● **TASK TO CARRY OUT**
Ignore the pictures in the data below and set down exactly the lines from its first line through the line containing "Task: Click the 20S latitude label".

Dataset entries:
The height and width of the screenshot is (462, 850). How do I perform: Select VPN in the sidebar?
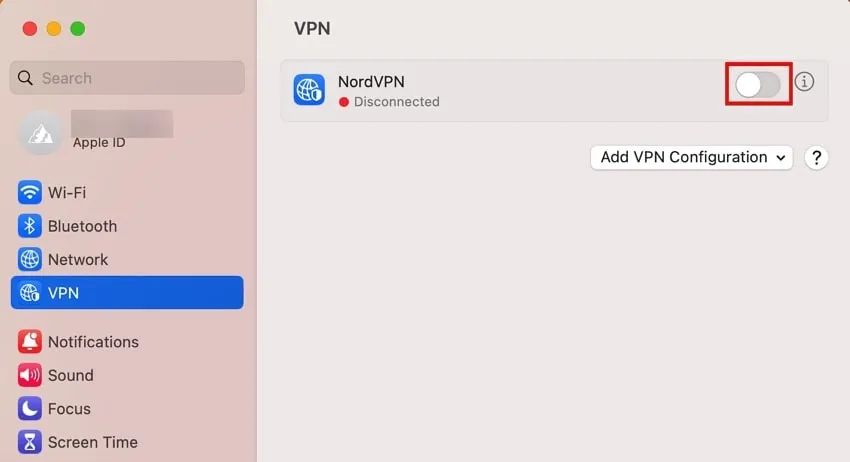(126, 293)
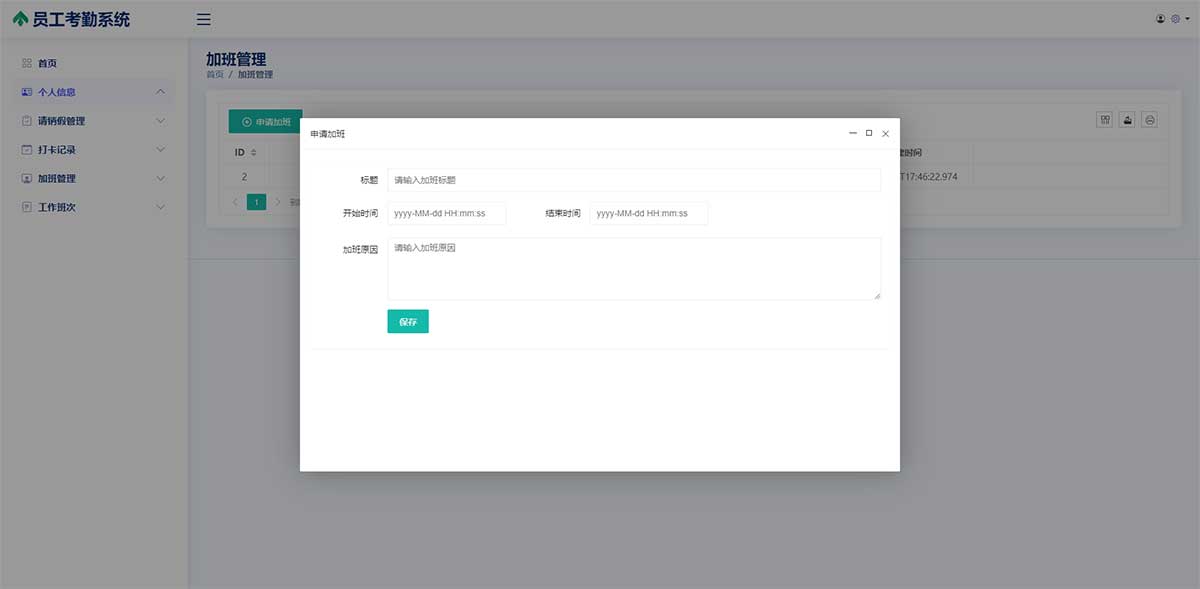
Task: Click the ID column sort arrows
Action: pos(254,153)
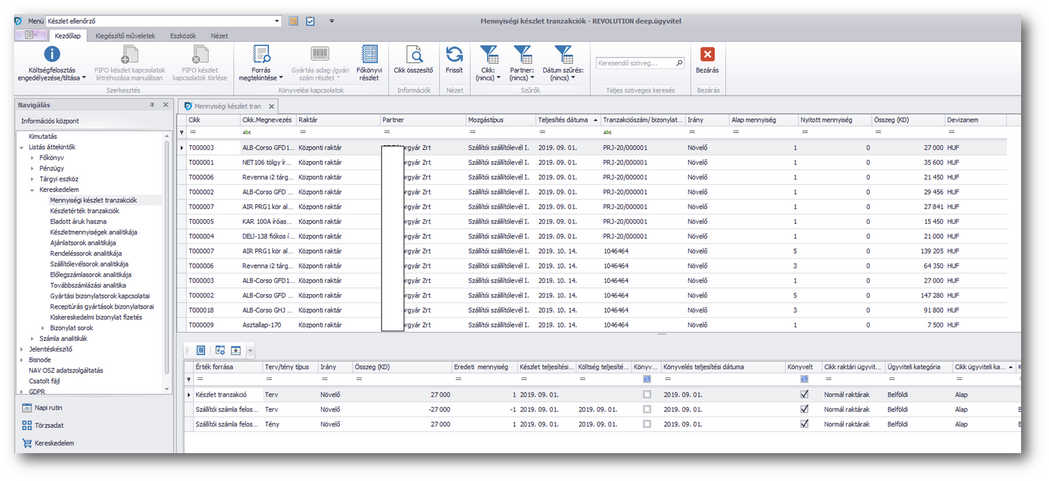Refresh the view with Frissít
Viewport: 1049px width, 481px height.
click(x=454, y=54)
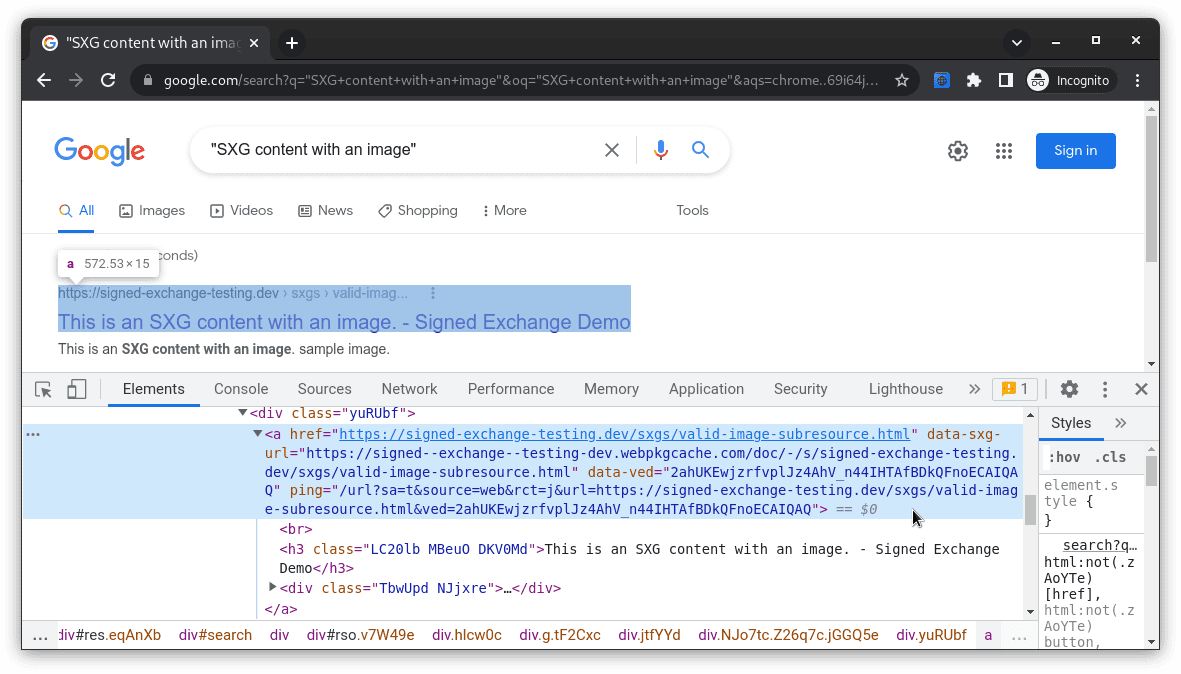Open the Signed Exchange Demo result link
The height and width of the screenshot is (674, 1181).
click(x=344, y=322)
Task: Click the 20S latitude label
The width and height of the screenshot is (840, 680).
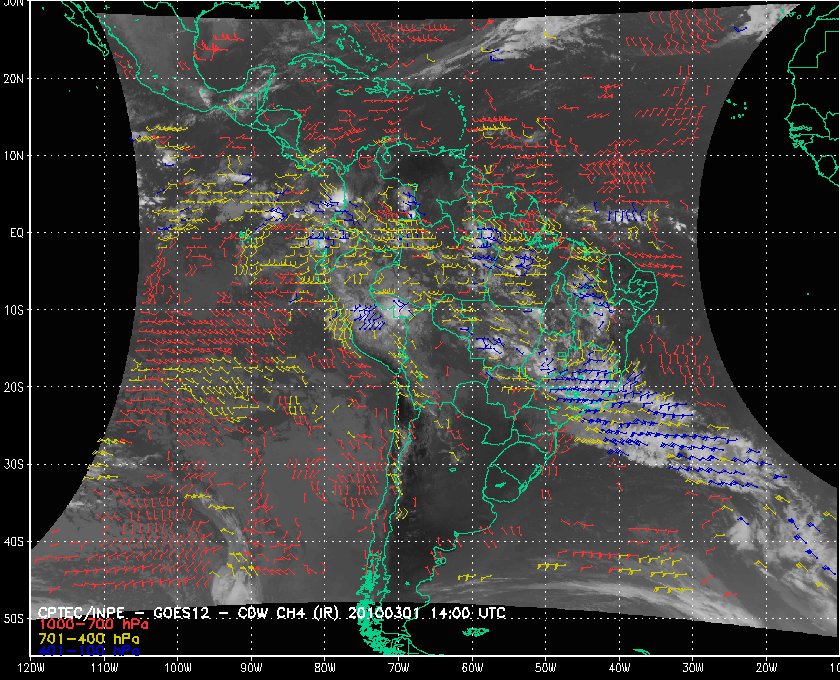Action: 16,387
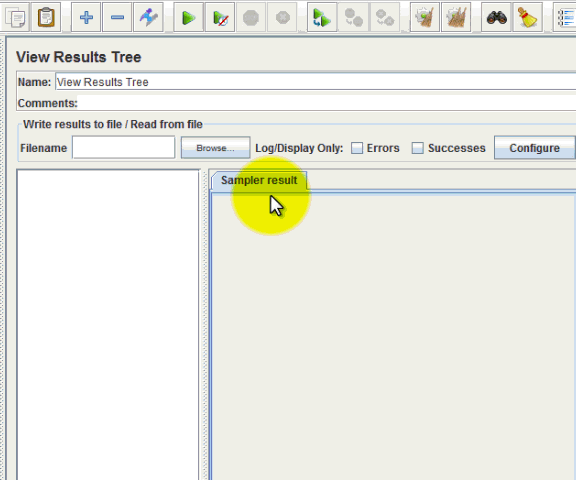Clear results with the gear broom icon
Viewport: 576px width, 480px height.
pyautogui.click(x=425, y=17)
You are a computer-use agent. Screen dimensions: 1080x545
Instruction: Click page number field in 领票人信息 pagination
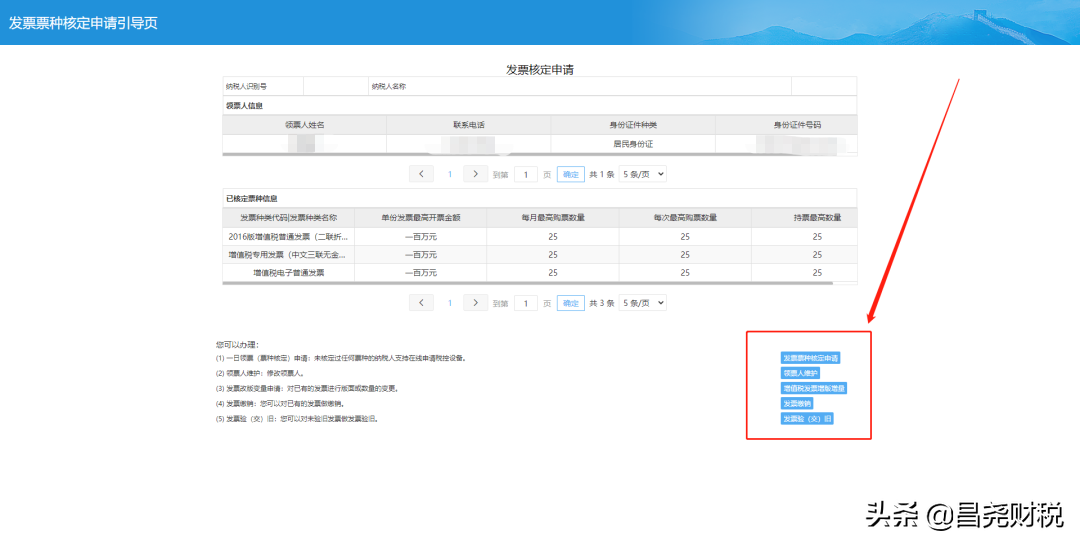click(526, 174)
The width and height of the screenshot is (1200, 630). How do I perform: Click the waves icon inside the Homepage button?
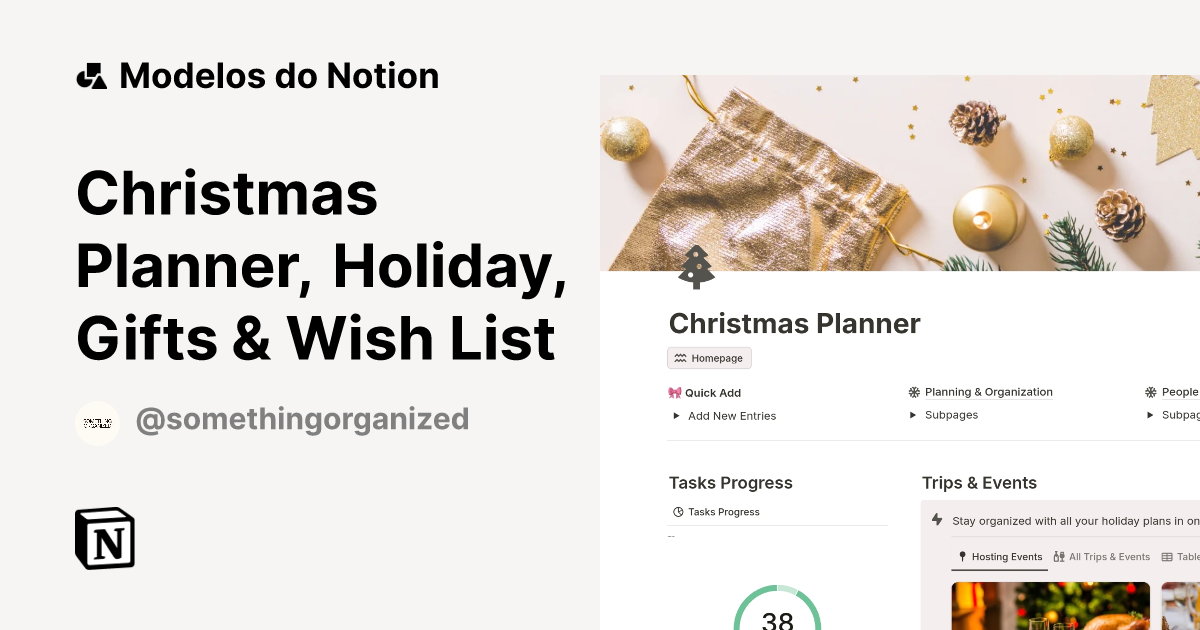[x=681, y=357]
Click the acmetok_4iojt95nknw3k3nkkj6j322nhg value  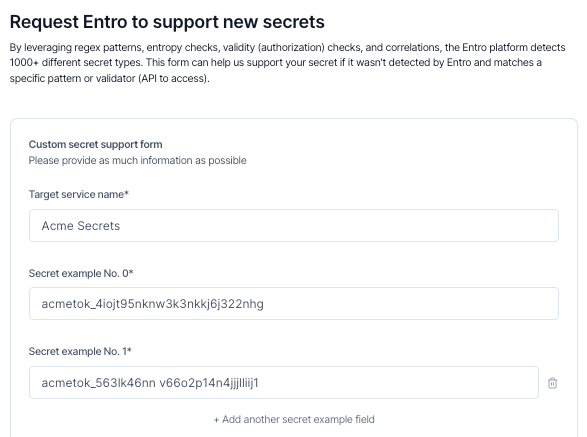pyautogui.click(x=152, y=304)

● **OUTPUT FOR THIS EXERCISE**
The height and width of the screenshot is (462, 850). How do I perform: Select VPN in the sidebar?
(126, 293)
Task: Click the ID column sort arrows
Action: pos(254,153)
Refresh the view with Frissít
Viewport: 1049px width, 481px height.
click(x=454, y=54)
Open the Signed Exchange Demo result link
The height and width of the screenshot is (674, 1181).
click(x=344, y=322)
Task: Click the 20S latitude label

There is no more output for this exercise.